• Parts of the exercise:
**A.** According to the GazeCopilot summary, how many developers took part in the within-subject lab study?
**B.** Rewrite the GazeCopilot summary paragraph beginning "The paper tackles prompt quality" as a short bulleted list that keeps its main facts.
**C.** Continue the GazeCopilot summary from its last sentence.

• Document text:
□ □ □ □ □
GazeCopilot: Evaluating Novel Gaze-Informed Prompting for AI-Supported Code Comprehension and Readability
Yasmine Elfares, Gül Çalikli, Mohamed Khamis
TL;DR
The paper tackles prompt quality in AI-assisted coding by introducing Real-time GazeCopilot, which uses real-time eye-tracking data to tailor prompts and refactor code for better comprehension and readability. Through a within-subject lab study with 25 developers, the authors compare Standard Copilot, Real-time GazeCopilot, and Pre-set GazeCopilot, measuring comprehension accuracy, time, readability, and user experience. Results show that gaze-informed prompts substantially improve comprehension accuracy and perceived readability, with faster processing and lower cognitive complexity for refactored code, while not degrading perceived agency. These findings support the potential of integrating real-time physiological signals into AI prompting, enabling more adaptive, user-centered human-AI collaboration in software development, albeit with attention to privacy and consent in real-world deployments.
□ □ □ □ □
• Material supplied:
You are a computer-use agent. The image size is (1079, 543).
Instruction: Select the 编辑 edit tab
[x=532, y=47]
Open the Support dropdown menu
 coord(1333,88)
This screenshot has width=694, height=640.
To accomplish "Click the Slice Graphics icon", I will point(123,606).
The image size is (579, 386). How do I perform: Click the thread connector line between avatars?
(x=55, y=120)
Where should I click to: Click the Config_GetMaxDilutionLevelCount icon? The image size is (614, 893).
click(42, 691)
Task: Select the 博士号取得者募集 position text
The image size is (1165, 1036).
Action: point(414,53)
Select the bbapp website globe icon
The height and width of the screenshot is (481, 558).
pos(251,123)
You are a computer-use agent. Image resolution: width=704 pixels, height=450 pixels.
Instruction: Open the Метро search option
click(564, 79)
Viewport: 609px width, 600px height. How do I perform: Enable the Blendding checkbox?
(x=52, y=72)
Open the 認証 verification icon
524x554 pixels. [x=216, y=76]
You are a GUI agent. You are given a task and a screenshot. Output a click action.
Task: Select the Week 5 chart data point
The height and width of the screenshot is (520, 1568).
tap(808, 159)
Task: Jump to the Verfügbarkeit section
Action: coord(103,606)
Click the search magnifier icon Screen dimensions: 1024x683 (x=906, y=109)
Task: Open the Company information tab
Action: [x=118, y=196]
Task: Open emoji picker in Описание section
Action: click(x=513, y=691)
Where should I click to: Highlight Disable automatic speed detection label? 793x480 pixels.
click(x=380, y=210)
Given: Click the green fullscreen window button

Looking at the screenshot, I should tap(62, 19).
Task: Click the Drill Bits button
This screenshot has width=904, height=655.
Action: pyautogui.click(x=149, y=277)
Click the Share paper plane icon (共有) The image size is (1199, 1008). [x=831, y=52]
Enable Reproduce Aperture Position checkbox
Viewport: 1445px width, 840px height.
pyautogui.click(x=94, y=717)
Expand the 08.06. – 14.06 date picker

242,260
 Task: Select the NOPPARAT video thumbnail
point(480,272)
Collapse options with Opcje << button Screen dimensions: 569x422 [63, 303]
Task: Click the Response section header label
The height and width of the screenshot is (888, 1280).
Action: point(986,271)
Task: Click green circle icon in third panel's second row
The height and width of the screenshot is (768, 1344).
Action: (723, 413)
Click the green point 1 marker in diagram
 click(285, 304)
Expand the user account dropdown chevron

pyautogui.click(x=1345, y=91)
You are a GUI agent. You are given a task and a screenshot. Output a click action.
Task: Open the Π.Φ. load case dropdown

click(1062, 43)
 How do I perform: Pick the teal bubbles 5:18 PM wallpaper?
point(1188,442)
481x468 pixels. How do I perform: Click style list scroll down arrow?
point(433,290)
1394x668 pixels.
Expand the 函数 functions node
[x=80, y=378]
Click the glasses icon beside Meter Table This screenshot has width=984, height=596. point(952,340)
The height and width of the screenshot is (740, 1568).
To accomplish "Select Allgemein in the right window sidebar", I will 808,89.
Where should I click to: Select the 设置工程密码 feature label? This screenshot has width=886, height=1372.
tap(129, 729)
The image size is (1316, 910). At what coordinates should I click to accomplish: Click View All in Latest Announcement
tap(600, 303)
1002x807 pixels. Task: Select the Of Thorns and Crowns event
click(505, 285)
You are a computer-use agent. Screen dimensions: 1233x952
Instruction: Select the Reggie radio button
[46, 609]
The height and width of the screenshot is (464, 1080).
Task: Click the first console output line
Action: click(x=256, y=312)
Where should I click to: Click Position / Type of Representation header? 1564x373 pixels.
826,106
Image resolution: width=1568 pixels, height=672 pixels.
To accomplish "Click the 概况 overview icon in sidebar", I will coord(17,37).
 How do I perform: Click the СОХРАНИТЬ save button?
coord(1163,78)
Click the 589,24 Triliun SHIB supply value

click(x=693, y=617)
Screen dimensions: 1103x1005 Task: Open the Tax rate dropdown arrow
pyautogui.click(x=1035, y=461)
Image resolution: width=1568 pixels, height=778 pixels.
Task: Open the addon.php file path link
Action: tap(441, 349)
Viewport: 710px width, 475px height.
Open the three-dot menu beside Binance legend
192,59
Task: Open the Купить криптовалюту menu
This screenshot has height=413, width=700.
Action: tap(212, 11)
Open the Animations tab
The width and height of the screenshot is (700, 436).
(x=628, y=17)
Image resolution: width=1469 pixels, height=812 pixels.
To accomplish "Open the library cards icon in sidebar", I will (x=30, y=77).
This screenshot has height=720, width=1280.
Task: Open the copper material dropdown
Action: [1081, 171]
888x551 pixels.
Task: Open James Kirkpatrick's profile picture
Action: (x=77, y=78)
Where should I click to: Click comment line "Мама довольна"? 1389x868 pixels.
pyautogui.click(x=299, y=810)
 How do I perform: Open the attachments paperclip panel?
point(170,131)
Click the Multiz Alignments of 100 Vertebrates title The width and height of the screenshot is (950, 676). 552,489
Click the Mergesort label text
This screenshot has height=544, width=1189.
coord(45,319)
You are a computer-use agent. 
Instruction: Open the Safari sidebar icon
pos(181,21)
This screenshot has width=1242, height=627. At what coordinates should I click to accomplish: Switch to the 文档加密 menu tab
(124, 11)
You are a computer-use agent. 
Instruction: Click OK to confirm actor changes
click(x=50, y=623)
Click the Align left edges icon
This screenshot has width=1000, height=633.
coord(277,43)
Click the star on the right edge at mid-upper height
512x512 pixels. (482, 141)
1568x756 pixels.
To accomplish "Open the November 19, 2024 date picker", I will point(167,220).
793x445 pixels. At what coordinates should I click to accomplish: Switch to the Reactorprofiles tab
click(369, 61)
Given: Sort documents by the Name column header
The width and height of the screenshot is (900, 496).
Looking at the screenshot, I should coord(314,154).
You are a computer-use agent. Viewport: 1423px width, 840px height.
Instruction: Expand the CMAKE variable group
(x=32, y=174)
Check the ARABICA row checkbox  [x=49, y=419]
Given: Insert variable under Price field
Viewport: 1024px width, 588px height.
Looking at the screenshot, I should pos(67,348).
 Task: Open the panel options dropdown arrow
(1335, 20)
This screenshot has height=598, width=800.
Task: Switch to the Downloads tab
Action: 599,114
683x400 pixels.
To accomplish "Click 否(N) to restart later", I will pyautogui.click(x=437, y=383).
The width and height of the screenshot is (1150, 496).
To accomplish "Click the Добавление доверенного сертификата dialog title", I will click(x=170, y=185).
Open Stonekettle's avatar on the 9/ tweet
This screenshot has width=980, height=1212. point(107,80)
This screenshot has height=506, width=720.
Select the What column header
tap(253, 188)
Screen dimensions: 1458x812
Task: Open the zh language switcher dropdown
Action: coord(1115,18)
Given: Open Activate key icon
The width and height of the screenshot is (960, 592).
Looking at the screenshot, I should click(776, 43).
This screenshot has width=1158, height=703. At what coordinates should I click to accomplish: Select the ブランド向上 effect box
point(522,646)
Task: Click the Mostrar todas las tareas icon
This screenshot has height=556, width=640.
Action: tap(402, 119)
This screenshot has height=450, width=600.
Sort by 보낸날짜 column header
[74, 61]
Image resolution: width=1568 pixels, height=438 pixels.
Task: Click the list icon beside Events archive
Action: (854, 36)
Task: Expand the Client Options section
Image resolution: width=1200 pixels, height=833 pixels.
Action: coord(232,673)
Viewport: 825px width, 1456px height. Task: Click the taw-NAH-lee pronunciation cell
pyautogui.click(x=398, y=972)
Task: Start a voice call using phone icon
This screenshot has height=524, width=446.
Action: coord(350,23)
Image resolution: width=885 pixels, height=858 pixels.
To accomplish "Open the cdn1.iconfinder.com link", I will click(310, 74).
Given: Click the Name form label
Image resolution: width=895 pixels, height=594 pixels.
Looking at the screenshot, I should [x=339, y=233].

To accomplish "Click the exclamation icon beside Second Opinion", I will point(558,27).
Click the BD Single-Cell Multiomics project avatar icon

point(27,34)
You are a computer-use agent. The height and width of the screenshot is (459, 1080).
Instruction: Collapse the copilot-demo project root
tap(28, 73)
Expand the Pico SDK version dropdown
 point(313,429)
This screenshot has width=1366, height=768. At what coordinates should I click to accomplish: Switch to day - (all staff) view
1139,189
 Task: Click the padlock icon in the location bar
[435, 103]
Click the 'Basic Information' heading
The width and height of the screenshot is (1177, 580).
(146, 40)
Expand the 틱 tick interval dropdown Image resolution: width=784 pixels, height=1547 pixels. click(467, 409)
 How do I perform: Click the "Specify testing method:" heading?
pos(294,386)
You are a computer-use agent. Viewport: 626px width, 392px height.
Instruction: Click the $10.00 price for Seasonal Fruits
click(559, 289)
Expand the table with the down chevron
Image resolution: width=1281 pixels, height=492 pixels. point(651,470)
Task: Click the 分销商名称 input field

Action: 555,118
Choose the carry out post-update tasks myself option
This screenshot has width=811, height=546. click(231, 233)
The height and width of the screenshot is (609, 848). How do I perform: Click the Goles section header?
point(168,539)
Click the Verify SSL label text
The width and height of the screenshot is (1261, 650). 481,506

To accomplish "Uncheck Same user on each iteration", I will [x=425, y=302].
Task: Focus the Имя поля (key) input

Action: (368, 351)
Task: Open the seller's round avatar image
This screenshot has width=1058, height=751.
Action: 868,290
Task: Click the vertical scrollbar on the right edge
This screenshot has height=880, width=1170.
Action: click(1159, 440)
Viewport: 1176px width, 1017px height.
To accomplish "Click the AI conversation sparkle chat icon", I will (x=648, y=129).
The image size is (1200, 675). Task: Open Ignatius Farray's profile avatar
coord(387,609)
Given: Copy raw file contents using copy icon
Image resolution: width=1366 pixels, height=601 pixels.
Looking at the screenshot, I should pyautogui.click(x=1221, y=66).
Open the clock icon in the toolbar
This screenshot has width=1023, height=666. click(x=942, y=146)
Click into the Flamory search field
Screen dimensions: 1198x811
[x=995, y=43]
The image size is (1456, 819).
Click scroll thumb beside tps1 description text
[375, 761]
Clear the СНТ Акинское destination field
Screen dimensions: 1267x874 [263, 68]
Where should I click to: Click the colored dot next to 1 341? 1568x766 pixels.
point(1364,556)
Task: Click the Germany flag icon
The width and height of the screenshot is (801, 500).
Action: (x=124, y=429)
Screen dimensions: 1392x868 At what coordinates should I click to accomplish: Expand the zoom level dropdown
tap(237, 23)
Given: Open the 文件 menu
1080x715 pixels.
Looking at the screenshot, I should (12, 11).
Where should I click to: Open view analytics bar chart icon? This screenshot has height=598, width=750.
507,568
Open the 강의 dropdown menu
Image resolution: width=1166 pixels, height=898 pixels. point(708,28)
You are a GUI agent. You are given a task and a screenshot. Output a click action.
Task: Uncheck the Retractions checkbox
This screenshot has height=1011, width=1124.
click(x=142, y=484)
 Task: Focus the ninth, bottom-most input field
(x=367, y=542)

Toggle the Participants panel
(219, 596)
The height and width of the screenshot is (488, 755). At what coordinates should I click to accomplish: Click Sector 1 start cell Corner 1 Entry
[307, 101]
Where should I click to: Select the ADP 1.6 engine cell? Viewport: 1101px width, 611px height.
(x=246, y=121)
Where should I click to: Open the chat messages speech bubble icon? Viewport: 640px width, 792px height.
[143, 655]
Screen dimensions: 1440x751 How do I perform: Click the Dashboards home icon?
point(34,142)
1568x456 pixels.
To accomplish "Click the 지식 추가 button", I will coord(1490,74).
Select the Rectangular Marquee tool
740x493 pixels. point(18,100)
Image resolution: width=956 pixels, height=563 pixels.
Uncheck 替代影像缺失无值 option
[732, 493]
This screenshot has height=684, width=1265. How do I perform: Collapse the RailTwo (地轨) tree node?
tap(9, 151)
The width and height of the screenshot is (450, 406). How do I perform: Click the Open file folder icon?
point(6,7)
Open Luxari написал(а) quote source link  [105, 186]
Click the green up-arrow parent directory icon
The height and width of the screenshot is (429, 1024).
□ □ □ □ □
• Response list:
**A.** 25 developers

**B.**
- Introduces Real-time GazeCopilot, which uses real-time eye-tracking data to tailor prompts and refactor code for better comprehension and readability in AI-assisted coding.
- A within-subject lab study with 25 developers compared Standard Copilot, Real-time GazeCopilot, and Pre-set GazeCopilot on comprehension accuracy, time, readability, and user experience.
- Gaze-informed prompts substantially improved comprehension accuracy and perceived readability. Refactored code was processed faster and had lower cognitive complexity, and perceived agency did not suffer.
- The findings support adding real-time physiological signals to AI prompting for more adaptive, user-centered human-AI collaboration, with attention to privacy and consent in real-world use.

**C.**
Abstract
AI-powered coding assistants, like GitHub Copilot, are increasingly used to boost developers' productivity. However, their output quality hinges on the contextual richness of the prompts. Meanwhile, gaze behaviour carries rich cognitive information, providing insights into how developers process code. We leverage this in Real-time GazeCopilot, a novel approach that refines prompts using real-time gaze data to improve code comprehension and readability by integrating gaze metrics, like fixation patterns and pupil dilation, into prompts to adapt suggestions to developers' cognitive states. In a controlled lab study with 25 developers, we evaluated Real-time GazeCopilot against two baselines: Standard Copilot, which relies on text prompts provided by developers, and Pre-set GazeCopilot, which uses a hard-coded prompt that assumes developers' gaze metrics indicate they are struggling with all aspects of the code, allowing us to assess the impact of leveraging the developer's personal real-time gaze data. Our results show that prompts dynamically generated using developers' real-time gaze data significantly improve code comprehension accuracy, reduce comprehension time, and improve perceived readability compared to Standard Copilot. Our Real-time GazeCopilot approach selectively refactors only code aspects where gaze data indicate difficulty, outperforming the overgeneralized refactoring done by Pre-set GazeCopilot by avoiding revising code the developer already understands.